Le tapa la boca y la arrincona contra la pared. Le sube la remera con la
estampa de osito y la manosea. Puedo sentir el terror que emana de todo su
cuerpecito frágil y solo tengo una
opción. Un espíritu mucho no puede hacer. Pero cuatro niñas ruidosas sí.
Vuelvo
a la habitación y rondando desde arriba hasta abajo, por todos los costados,
impregno el lugar con el olor a velas que tanto temen las chiquillas.

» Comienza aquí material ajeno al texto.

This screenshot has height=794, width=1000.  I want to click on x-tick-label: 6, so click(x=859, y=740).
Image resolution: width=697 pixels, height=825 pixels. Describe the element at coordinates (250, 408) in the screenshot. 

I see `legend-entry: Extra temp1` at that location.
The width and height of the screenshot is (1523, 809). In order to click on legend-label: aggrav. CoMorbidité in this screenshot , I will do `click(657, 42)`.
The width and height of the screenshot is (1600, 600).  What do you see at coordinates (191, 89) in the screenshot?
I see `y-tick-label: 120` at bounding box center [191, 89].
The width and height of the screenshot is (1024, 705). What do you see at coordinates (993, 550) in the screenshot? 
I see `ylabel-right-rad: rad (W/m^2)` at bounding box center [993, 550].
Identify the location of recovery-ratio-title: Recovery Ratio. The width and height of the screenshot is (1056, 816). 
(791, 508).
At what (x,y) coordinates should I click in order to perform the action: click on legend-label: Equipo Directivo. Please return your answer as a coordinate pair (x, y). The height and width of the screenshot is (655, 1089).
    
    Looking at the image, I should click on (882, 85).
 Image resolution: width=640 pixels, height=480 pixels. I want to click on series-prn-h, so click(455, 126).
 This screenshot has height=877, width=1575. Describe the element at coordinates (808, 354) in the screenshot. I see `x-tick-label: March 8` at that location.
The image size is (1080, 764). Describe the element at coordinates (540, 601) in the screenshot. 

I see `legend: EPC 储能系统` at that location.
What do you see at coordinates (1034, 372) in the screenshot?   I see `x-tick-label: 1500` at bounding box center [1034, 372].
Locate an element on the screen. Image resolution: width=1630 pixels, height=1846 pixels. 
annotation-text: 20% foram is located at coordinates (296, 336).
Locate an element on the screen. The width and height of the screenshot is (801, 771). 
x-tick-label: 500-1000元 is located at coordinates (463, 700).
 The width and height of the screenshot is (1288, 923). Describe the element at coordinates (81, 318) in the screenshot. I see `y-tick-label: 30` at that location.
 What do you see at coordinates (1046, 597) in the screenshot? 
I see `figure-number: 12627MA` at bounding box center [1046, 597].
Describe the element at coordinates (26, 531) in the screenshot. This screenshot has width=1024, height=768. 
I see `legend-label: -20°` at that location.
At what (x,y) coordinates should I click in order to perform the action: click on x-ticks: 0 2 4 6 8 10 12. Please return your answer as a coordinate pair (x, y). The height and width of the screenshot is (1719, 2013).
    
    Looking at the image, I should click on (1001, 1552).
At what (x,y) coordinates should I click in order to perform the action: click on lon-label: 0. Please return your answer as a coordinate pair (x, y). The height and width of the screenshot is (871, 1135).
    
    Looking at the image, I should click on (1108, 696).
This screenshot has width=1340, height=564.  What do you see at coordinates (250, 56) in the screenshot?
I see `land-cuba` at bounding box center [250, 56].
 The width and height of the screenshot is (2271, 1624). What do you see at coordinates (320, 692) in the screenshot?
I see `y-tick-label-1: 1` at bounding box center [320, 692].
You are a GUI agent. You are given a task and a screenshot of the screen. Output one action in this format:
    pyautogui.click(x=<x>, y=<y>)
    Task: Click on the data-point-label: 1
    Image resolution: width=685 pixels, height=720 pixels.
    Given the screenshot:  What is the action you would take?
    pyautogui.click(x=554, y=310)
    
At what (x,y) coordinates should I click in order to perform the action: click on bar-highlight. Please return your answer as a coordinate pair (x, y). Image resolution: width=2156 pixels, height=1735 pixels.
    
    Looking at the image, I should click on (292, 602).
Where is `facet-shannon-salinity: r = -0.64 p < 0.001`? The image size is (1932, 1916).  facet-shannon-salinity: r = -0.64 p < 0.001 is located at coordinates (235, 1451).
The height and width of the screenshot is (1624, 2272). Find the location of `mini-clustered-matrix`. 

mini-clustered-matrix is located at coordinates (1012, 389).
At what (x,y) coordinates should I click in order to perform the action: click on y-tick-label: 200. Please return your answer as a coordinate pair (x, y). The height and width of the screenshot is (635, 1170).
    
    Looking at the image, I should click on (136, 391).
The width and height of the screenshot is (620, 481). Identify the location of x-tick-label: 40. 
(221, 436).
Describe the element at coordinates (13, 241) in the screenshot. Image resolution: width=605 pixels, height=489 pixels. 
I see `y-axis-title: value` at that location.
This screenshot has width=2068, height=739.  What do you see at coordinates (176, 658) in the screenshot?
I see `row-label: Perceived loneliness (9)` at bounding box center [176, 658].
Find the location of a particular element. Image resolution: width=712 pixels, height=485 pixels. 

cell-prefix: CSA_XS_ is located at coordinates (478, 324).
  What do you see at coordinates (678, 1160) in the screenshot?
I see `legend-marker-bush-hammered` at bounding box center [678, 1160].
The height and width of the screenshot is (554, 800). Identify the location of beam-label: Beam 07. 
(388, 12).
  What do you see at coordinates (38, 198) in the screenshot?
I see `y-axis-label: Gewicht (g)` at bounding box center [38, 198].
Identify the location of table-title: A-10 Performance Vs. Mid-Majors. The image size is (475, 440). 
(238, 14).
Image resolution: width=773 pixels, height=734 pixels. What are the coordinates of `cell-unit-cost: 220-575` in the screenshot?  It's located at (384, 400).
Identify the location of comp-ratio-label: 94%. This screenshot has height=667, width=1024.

-¡Olor a vela! –grita una de las niñas.
-Sí,
¡olor a vela! -gritan las otras-¡Corran,
corran!
Abren
la puerta de madera tallada e irrumpen a los chillidos agudos que se expanden
por toda la casa, provocando una escena de caos.
El
hombre se sobresalta y la pequeña escapa gritando también.
El
olor a vela se convierte en un denso manto de humo gris, que le nubla la visión haciendo que deambule por la
casa embrujada a los tumbos y sin control. Le impregna los pulmones hasta que
se desvanece en el medio de la sala. Lo observo desde lo alto y espero.
Tiempo
después, aparece la policía. Atrás, escandalizadas, las mujeres se acercan con
temor seguidas por las niñas que se prenden a sus polleras tratando de
esconderse.
-Es
él –confirma la madre- ¿qué le pasó? -pregunta al verlo inconsciente en el
medio del salón.
Todo
terminó.
La
eternidad es mi destino. La casa me liberó.